Search the records for the line with "Where should I click to: Click the import/open". Output that line and each line after it, exactly, and stop at the end; omit pictures.

START DATA TO USE

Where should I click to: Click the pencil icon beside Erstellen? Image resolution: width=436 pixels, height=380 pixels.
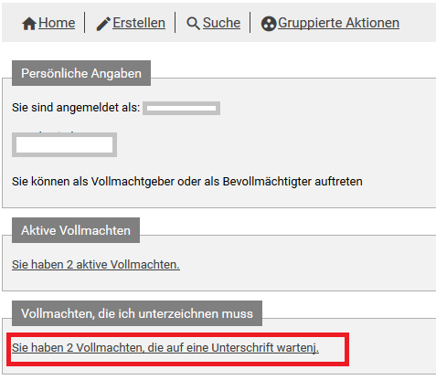pyautogui.click(x=103, y=24)
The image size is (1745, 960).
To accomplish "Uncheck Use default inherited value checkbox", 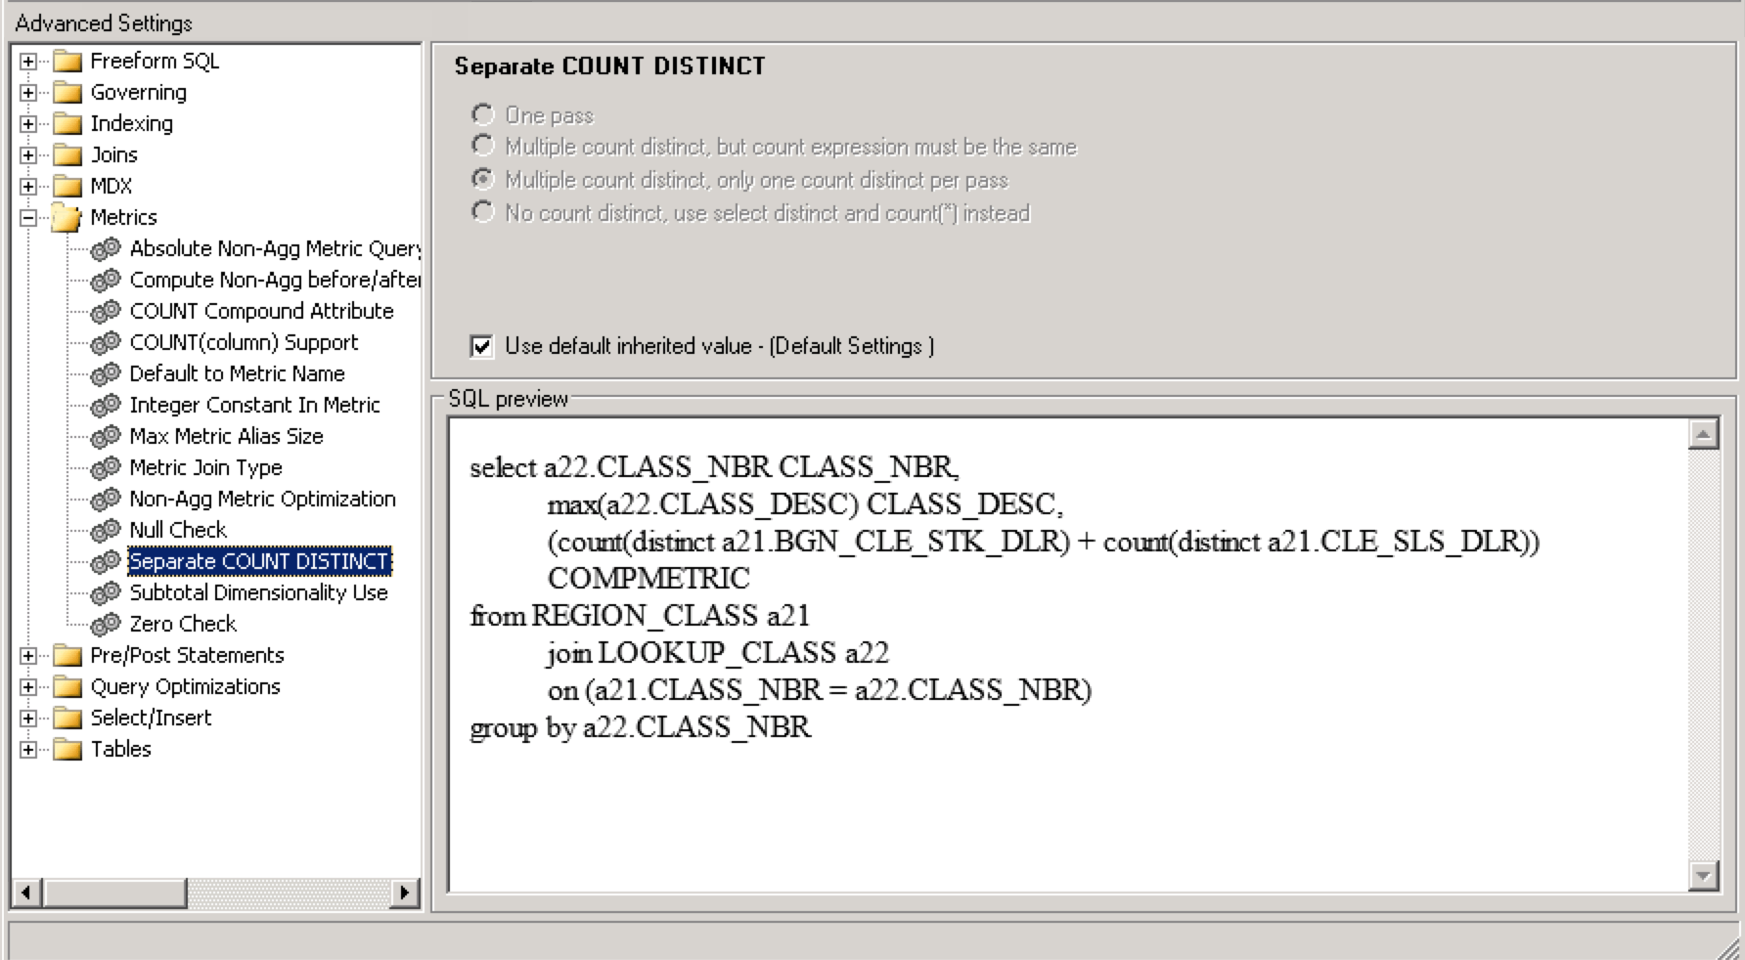I will [481, 346].
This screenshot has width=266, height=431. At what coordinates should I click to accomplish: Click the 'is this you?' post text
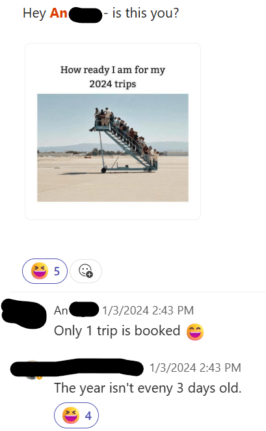pyautogui.click(x=146, y=13)
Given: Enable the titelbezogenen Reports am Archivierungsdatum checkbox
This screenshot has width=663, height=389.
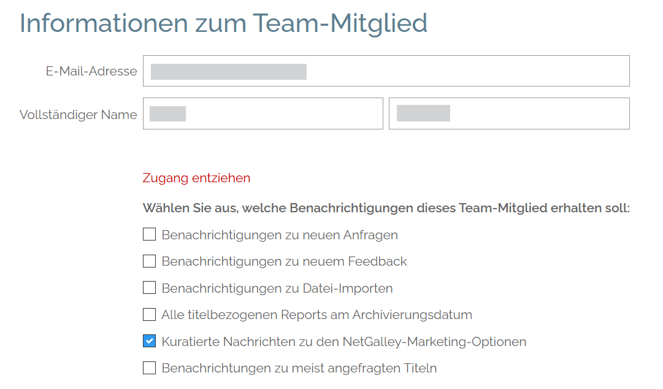Looking at the screenshot, I should tap(149, 315).
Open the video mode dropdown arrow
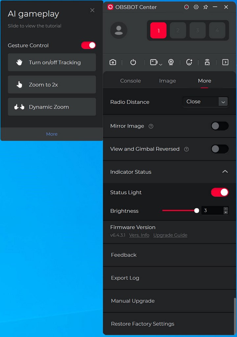237x337 pixels. pos(161,65)
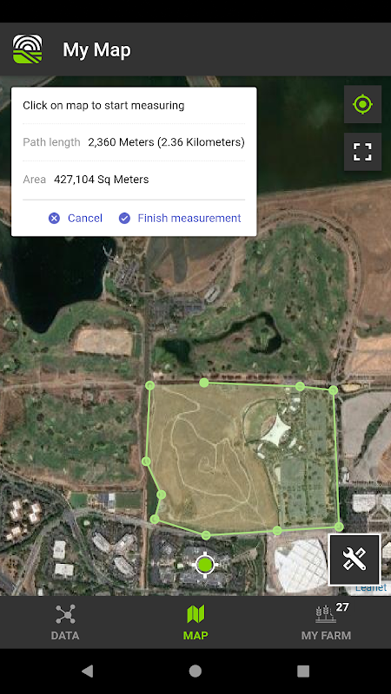391x694 pixels.
Task: Open the Leaflet attribution link
Action: pyautogui.click(x=371, y=588)
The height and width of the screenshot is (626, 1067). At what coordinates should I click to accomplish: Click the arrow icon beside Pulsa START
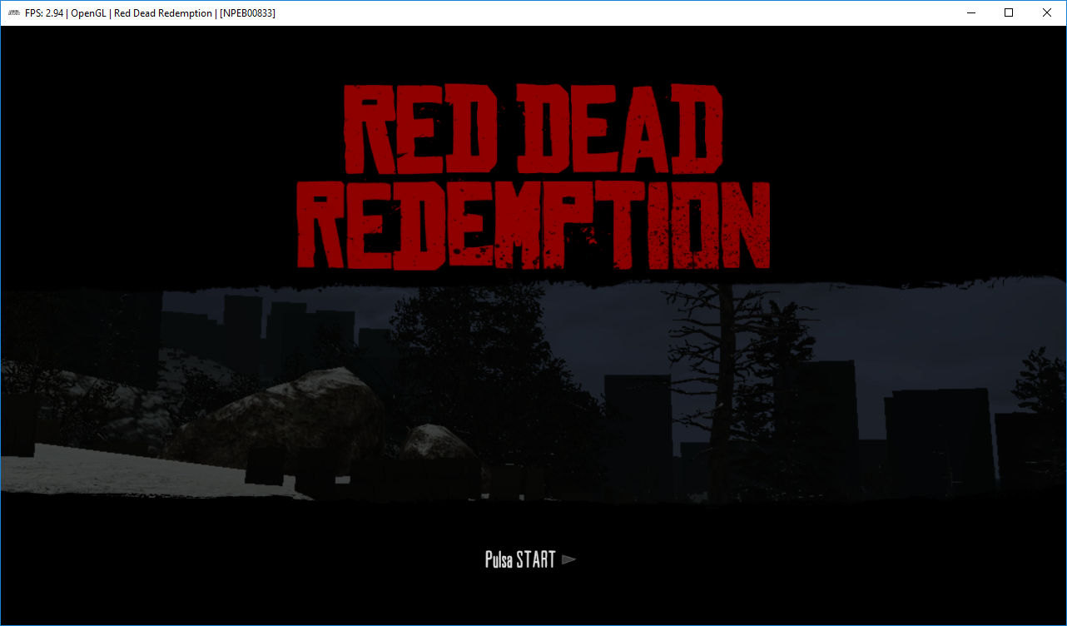coord(569,559)
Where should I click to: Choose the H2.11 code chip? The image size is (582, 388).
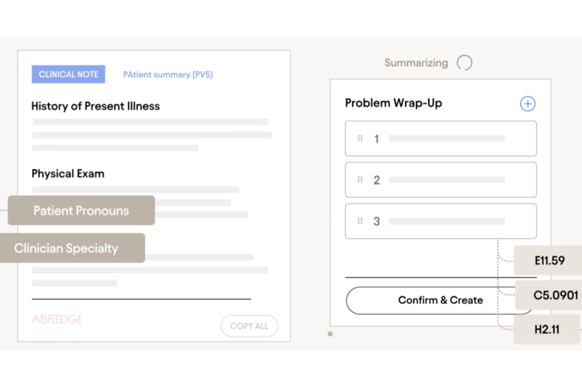(x=547, y=330)
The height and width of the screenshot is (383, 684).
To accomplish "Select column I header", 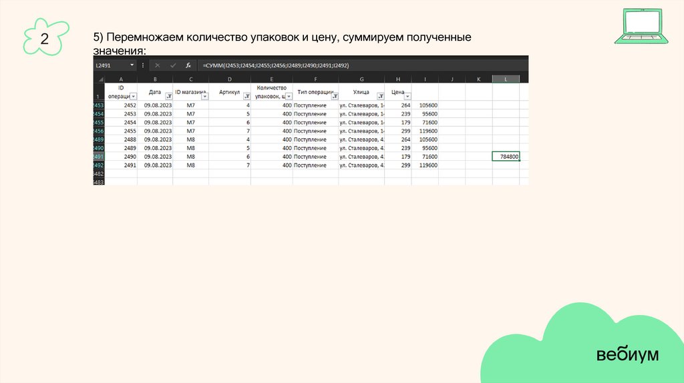I will [425, 79].
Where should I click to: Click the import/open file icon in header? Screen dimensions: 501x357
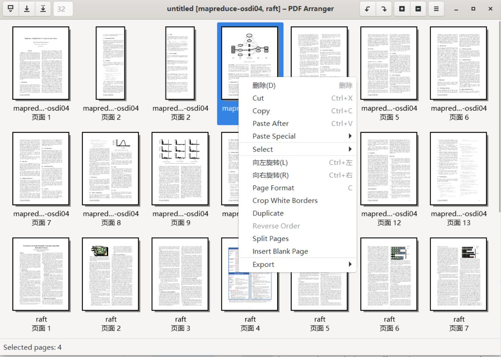coord(11,9)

END DATA TO USE

- [EXERCISE RESPONSE]
Where should I click to: Click the import/open file icon in header? Screen dimensions: 501x357
coord(11,9)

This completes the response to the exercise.